Die Mozilla-Instanz, die sich noch in der privaten Testphase befindet, verfügt über ein kleines Team von Moderatoren, das in den kommenden Monaten wachsen wird, wenn die Instanz der Öffentlichkeit zugänglich gemacht wird.

„Es ist nicht nur eine Verpflichtung, es ist mehr als grundlegend für uns – das wird auf diese Instanz zutreffen“, sagt O’Hara über Mozillas Pläne, seinen Bereich stark zu moderieren. Obwohl Mozilla bei einem Teil der Arbeit auch auf Technologie angewiesen sein wird, möchte es sicherstellen, dass sich die menschlichen Moderatoren „für ihre Arbeit geschützt, unterstützt und respektiert fühlen“, fügt sie hinzu.

„Wir sagen von Anfang an, dass dies keine neutrale Plattform ist“, betont O’Hara. „Wir glauben, dass dies oft als Krücke genutzt wird, um wirklich giftige Inhalte im Namen des Engagements zuzulassen oder sogar zu verstärken … In manchen Fällen sind Plattformen einfach nicht mutig genug, Dinge tatsächlich einfach zu entfernen.“

Der direkte Aufbau auf dem Fediversum ist nicht die einzige Möglichkeit, mit der das Unternehmen neue Formen sozialer Netzwerke vorantreibt.
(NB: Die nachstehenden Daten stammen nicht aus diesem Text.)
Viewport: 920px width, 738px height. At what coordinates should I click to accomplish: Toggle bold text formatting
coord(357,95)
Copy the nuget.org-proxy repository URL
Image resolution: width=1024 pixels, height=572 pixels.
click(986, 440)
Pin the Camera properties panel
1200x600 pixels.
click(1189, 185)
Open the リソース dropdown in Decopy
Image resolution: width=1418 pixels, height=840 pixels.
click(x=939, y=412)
Das Unternehmen hat auch ein Startup namens Mammoth finanziell unterstützt, das eine Drittanbieter-App für Mastodon entwickelt hat.

Mozilla orientiert sich seit 25 Jahren an seinen Werten rund um Inklusion, Würde, Sicherheit, Entscheidungsfreiheit und Gemeinschaft, sagt O’Hara, und diese werden auch seine Bemühungen im Fediversum leiten.

„Wir werden Regeln dafür haben, wie Menschen miteinander interagieren können … es ist das Fediversum, es gibt viele andere Orte, an die man gehen kann, wenn man sich nicht an diese Regeln halten möchte“, fügt sie hinzu.

Benutzer können Mozilla Feedback über geben @Social @Mozilla.social oder indem Sie im Produkt den Hashtag #mozillasocial verwenden.